Normal folks don’t let politics overtake their mind; concerned folks get into huge flamewars; but we know exactly why this is counterproductive.
Trouble is, the question still remains open: how to understand politics so that you’re reasonably sure that you’ve grasped its implications on your personal life and destiny well enough? Too often, LW participants seem to me like they take it for granted that throughout the Western world, something resembling the modern U.S. regime will continue into indefinite future, all until a technological singularity kicks in. But this seems to me like a completely unwarranted assumption, and if it turns out to be false, then the ability to understand where the present political system is heading and plan for the consequences will be a highly valuable intellectual asset—something that a self-proclaimed “rationalist” should definitely take into account.
Now, for full disclosure, there are many reasons why I could be biased about this. I lived through a time and place—late 1980s and early 1990s in ex-Yugoslavia—where most people were blissfully unaware of the storm that was just beyond the horizon, even though any cool-headed objective observer should have been able to foresee it. My own life was very negatively affected by my family’s inability to understand the situation before all hell broke loose. This has perhaps made me so paranoid that I’m unable to understand why the present political situation in the Western world is guaranteed to be so stable that I can safely forget about it. Yet I still have to see some arguments for this conclusion that would pass the standards that LW people normally apply to other topics.
I agree with you on this, but honestly, its a difficult enough topic that semi-specialists are needed. Trying as a non-specialist to figure out how stable your political system is rather than trying to find a specialist you can trust will get you about as far as it would in law etc.

Instruction 1
Copy the passage on politics word for word, starting at "Trouble is, the" and ending at "take into account.".
Instruction 2
Answer these questions from the passage on politics:
(a) What time and place does the writer say they lived through?
(b) According to the writer, what do LW participants seem to take for granted will continue in the Western world until a technological singularity?
(c) Who does the last paragraph say are needed for such a difficult topic?
The records have nothing to do with this.

Items
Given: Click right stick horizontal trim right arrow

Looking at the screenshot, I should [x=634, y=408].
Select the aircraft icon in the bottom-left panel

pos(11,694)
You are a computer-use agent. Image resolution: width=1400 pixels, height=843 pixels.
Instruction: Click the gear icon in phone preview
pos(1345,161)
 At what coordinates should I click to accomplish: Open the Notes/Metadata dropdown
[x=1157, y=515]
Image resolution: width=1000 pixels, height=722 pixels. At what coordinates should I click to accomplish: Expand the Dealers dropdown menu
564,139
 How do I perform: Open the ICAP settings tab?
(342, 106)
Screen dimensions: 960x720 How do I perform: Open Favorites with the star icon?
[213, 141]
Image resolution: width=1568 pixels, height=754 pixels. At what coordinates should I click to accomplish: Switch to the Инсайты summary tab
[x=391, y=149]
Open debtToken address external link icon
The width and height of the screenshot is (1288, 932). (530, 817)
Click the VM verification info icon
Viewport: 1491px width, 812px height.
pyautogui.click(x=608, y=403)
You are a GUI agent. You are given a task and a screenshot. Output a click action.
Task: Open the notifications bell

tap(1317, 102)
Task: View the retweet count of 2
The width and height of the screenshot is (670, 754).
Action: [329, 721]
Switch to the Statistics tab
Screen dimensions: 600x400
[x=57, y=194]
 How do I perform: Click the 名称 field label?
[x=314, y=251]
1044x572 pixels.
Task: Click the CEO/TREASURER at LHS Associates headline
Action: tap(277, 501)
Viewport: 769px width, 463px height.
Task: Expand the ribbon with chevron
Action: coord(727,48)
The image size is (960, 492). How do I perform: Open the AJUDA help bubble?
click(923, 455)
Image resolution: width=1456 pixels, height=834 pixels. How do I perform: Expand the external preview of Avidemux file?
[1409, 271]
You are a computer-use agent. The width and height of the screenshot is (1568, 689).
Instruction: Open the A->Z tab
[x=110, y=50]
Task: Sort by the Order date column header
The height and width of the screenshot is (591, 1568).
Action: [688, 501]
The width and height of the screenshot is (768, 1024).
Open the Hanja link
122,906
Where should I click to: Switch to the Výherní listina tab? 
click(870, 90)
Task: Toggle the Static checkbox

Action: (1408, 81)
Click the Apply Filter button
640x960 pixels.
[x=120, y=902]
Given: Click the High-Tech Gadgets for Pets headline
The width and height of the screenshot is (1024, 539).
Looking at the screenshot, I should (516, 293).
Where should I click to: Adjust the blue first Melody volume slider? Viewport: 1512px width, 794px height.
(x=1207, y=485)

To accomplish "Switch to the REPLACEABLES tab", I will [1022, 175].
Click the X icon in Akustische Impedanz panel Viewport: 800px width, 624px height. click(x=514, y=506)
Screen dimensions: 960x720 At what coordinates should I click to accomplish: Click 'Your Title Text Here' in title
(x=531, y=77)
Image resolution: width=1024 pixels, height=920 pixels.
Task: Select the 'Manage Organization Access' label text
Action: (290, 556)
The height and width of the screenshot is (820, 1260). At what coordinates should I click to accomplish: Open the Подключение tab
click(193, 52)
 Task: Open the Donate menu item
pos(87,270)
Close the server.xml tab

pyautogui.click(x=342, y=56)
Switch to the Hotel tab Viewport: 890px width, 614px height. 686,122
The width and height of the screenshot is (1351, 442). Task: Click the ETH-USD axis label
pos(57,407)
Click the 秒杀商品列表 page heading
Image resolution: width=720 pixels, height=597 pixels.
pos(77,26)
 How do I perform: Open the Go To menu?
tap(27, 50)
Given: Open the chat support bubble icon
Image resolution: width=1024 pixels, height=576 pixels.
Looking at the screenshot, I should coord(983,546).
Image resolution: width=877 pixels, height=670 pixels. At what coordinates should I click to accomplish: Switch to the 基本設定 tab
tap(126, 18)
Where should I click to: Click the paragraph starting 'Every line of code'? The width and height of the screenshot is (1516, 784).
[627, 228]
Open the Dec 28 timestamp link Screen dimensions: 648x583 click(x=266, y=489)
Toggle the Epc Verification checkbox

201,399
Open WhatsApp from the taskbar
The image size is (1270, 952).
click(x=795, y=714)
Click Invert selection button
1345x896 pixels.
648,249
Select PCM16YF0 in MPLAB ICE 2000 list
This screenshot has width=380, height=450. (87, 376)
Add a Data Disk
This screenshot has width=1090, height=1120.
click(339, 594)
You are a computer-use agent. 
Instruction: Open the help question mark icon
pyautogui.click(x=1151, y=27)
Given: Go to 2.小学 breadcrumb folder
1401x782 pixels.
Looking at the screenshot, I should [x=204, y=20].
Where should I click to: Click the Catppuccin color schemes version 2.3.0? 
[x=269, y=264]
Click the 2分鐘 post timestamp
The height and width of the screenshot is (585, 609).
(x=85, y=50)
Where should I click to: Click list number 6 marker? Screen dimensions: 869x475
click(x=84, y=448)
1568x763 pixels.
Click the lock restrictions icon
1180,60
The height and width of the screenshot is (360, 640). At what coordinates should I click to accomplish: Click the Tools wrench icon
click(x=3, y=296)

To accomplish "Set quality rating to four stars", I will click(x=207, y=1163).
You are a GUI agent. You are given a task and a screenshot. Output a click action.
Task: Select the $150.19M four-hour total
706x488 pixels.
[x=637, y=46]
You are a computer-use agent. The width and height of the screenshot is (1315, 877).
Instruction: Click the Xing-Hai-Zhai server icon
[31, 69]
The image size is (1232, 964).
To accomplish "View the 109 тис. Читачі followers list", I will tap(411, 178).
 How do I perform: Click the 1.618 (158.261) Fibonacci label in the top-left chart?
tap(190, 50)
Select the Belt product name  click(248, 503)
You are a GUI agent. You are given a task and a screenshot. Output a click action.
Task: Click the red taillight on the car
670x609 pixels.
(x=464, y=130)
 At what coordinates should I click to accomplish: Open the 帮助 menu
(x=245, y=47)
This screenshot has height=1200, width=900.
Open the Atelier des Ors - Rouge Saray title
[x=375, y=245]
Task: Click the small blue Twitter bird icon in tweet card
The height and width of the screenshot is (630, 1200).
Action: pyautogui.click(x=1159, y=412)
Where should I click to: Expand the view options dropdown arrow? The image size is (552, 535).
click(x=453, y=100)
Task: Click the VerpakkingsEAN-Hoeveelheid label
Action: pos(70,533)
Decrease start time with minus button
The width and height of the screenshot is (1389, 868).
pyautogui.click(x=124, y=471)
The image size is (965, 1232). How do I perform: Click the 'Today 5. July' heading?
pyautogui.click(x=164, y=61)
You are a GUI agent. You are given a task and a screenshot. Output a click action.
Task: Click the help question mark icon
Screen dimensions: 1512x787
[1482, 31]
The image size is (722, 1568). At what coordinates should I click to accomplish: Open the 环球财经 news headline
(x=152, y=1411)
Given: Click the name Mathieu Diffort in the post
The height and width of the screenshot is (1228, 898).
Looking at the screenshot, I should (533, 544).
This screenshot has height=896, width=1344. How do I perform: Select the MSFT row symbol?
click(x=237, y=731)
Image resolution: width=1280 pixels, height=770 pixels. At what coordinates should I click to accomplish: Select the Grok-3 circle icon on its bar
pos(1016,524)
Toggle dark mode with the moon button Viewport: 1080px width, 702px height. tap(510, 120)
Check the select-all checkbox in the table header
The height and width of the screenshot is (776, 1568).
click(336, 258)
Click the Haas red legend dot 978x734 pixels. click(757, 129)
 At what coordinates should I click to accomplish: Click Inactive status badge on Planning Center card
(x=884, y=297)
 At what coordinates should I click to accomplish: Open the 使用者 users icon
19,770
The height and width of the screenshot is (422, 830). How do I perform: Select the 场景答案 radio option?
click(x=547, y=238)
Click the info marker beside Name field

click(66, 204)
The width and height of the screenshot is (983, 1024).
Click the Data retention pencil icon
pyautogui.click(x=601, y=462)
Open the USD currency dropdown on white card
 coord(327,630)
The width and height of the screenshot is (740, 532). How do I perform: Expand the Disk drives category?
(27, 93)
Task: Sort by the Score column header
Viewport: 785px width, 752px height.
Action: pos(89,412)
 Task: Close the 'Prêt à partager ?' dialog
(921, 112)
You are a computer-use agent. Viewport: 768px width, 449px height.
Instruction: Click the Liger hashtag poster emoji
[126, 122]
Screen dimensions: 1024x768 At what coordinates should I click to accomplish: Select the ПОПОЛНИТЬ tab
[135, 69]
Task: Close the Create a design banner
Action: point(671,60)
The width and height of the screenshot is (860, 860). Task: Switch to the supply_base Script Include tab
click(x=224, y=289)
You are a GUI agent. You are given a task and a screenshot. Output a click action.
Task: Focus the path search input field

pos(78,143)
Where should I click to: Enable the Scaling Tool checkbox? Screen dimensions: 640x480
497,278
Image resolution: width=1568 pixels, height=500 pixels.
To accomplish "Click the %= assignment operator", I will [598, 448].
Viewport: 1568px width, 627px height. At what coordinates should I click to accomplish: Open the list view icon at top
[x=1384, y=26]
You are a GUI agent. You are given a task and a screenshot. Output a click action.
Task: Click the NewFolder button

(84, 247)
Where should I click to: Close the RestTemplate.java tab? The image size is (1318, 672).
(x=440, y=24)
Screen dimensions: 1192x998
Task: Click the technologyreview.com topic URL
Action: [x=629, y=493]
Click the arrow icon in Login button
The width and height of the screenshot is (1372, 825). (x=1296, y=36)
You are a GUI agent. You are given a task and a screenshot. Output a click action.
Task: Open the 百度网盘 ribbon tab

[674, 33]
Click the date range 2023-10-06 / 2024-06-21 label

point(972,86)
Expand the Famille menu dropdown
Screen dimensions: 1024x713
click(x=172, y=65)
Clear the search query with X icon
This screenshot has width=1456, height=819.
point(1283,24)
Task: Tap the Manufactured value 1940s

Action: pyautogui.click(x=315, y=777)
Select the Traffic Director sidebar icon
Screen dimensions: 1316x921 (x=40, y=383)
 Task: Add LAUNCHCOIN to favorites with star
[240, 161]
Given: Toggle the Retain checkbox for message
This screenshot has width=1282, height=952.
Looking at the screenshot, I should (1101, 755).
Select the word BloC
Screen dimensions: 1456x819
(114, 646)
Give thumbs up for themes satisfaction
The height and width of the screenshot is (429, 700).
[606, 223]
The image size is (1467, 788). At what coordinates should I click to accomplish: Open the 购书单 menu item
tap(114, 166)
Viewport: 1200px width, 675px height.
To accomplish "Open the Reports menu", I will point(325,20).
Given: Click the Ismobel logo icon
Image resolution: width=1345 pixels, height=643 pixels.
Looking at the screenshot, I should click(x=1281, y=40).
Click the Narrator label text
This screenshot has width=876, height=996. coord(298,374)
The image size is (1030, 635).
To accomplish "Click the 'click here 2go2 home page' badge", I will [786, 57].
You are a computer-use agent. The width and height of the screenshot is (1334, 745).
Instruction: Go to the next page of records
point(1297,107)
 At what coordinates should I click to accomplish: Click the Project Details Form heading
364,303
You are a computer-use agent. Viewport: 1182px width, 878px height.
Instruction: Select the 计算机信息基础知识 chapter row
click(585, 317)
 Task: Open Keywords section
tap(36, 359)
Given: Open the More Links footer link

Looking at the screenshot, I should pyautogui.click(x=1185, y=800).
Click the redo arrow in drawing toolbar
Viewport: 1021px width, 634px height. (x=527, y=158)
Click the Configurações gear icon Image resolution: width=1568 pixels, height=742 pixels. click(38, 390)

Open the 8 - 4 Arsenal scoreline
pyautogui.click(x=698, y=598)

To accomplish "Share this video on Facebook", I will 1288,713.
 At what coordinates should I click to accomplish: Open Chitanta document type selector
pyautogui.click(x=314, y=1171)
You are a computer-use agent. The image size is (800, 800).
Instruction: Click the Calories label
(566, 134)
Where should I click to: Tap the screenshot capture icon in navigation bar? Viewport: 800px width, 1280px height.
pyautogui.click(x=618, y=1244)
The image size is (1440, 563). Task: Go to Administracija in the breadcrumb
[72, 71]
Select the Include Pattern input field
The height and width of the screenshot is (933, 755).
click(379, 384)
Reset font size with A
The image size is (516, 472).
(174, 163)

Full answer 1
Trouble is, the question still remains open: how to understand politics so that you’re reasonably sure that you’ve grasped its implications on your personal life and destiny well enough? Too often, LW participants seem to me like they take it for granted that throughout the Western world, something resembling the modern U.S. regime will continue into indefinite future, all until a technological singularity kicks in. But this seems to me like a completely unwarranted assumption, and if it turns out to be false, then the ability to understand where the present political system is heading and plan for the consequences will be a highly valuable intellectual asset—something that a self-proclaimed “rationalist” should definitely take into account.

Full answer 2
(a) The late 1980s and early 1990s in ex-Yugoslavia.
(b) Something resembling the modern U.S. regime.
(c) Semi-specialists.